+++ Source information +++

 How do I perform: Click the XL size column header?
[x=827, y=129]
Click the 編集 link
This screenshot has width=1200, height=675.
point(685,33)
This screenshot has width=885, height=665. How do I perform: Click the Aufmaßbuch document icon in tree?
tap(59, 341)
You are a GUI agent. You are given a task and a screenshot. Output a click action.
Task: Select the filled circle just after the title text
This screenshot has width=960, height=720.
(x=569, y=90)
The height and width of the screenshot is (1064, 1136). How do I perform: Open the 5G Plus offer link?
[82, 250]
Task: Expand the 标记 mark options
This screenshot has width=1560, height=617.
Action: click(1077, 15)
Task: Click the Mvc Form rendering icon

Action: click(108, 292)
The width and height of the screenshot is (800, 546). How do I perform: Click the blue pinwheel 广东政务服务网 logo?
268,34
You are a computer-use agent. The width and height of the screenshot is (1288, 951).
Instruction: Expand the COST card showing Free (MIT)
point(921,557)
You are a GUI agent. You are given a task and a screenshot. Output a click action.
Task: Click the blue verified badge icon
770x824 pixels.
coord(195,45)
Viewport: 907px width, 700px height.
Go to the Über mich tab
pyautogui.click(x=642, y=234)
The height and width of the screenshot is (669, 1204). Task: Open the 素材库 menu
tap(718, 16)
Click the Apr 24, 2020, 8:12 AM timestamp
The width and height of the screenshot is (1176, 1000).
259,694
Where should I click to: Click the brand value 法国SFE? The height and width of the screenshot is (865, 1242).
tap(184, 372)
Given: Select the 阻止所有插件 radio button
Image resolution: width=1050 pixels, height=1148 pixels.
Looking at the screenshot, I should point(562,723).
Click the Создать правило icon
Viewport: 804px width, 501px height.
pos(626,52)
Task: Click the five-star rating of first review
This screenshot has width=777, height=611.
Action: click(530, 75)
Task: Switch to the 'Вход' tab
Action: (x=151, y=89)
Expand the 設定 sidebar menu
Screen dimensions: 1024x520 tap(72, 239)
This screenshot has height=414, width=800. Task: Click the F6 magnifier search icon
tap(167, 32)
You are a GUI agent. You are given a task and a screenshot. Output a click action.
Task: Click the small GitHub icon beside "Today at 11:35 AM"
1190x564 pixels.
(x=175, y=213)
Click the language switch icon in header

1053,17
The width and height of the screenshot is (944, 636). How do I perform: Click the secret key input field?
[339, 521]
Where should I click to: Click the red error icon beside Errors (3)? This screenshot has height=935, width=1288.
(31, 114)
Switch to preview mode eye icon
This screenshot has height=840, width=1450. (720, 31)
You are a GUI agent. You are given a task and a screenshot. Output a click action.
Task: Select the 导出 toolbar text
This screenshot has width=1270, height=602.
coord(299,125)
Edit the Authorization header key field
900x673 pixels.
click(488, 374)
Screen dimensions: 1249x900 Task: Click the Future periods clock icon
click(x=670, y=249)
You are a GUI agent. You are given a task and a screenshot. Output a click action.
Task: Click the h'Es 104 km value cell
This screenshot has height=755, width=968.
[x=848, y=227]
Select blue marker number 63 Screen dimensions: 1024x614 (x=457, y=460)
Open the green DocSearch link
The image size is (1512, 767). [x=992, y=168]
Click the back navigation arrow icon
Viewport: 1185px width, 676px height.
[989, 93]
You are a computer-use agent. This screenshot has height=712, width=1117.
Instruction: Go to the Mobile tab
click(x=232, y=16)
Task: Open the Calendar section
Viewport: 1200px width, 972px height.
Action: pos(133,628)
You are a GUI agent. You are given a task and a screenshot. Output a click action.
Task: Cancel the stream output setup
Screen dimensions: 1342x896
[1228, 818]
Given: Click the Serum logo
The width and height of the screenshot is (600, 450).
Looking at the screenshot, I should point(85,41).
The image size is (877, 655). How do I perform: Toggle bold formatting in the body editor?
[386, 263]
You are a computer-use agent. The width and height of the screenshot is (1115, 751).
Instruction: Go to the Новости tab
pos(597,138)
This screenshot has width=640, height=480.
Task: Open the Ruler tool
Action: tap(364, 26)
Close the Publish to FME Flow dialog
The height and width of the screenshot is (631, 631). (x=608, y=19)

+++

→ Instructions for the task
The task calls for all lines in the entries that hold "text".

→ Completed exercise
Task: Select the filled circle just after the title text
Task: Select the 导出 toolbar text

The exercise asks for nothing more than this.